Este blog es un refugio, es un capricho, un lujo. Es mi ocasión de jugar con las palabras, de darles forma, de pretender lectores, de desparramar mi sesgada interpretación de esta vida loca. Este blog contiene algunas de mis cosillas que ya sé yo.

miércoles, 25 de enero de 2017

Cuidados

Esta mañana casi he visto dos accidentes. Los dos desde mi bicicleta. 

Al otro lado de los raíles una niña y su abuelo cruzando, con el semáforo en verde, la carretera. Tras la carretera, un tranvía aproximándose. La niña echa a correr, porque los niños hacen eso a veces, inconscientes, seguros de su vida apenas estrenada... En un instante, las campanillas del tranvía están sonando sin parar y el abuelo grita "Maitaneeeeee...". La niña gira la cabeza, ve el tranvía y fuerza la carrera. El tranvía iba ya frenado sin dejar de tintinear. Maitane salva el peligro. El abuelo con el gesto congelado sin saber qué decirle; solo moviendo la cabeza de un lado a otro. La niña le sonríe queriendo librar la regañina con su encanto de nieta.

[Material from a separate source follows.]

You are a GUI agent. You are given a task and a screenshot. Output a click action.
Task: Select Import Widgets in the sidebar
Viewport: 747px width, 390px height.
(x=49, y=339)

Maitane está bien porque la conductora del tranvía ha estado atenta y porque el abuelo le ha advertido a gritos.

500 metros más adelante, un claxon insistente irrumpe en mis pensamientos. A mi izquierda una furgoneta acosa con su cercanía y su pito a un turismo con el intermitente derecho marcado. No entiendo lo que pasa hasta que pasa. El coche gira a la derecha e inmediatamente da un volantazo y recupera el sentido de la marcha: se estaba metiendo en dirección prohibida. Yo estaba a punto de cruzar ese tramo de calzada. De haber seguido, me hubiera embestido. Me he librado yo y también los coches enfrentados porque quien conducía la furgoneta ha cuidado de todos nosotros.

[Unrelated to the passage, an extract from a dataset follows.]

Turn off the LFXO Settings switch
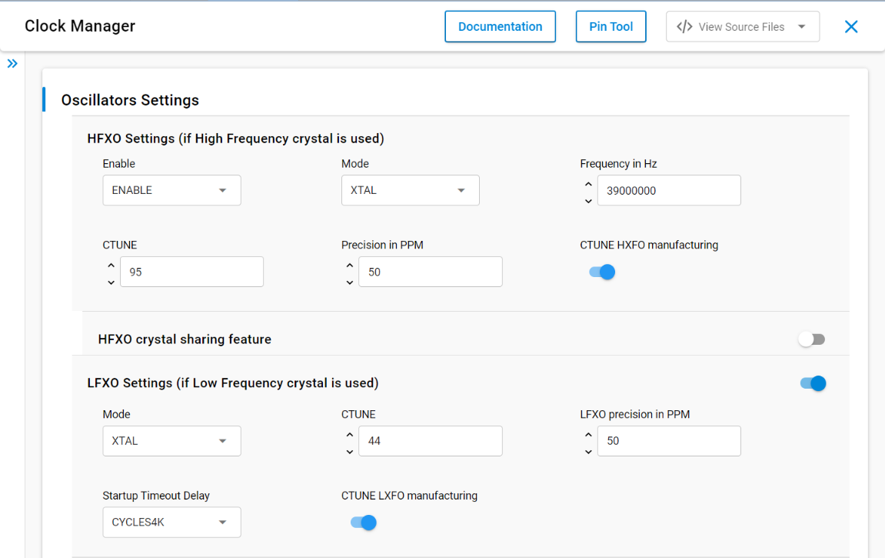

Yo, que últimamente soy a menudo portavoz de la desesperanza, he sentido esta mañana que por encima (no sé si por debajo estaría mejor expresado) de las tropelías que esta humanidad tolera y perpetúa hay un sentido humano de protección mutua que se impone ante la alerta que provoca una amenaza. Es cierto que ocurre entre iguales: hombres, mujeres, niños y niñas que compartimos el tránsito en una calle, un determinado día; personas que no nos conocemos ni competimos por nada ni nos hemos hecho nada; que nos presuponemos gente de bien, con valores, principios...; llamados a ser comunidad y a contar los unos con los otros para sostener lo de todos. Es cierto que nos cuidamos... entre iguales. Pues ya es algo. Eso es que tenemos capacidad para hacerlo y que sabemos hacerlo.

Lo que nos queda ahora es trabajarnos el concepto de iguales y derrumbar todos los requisitos que ponemos a otros y a otras para ser merecedoras de nuestros cuidados.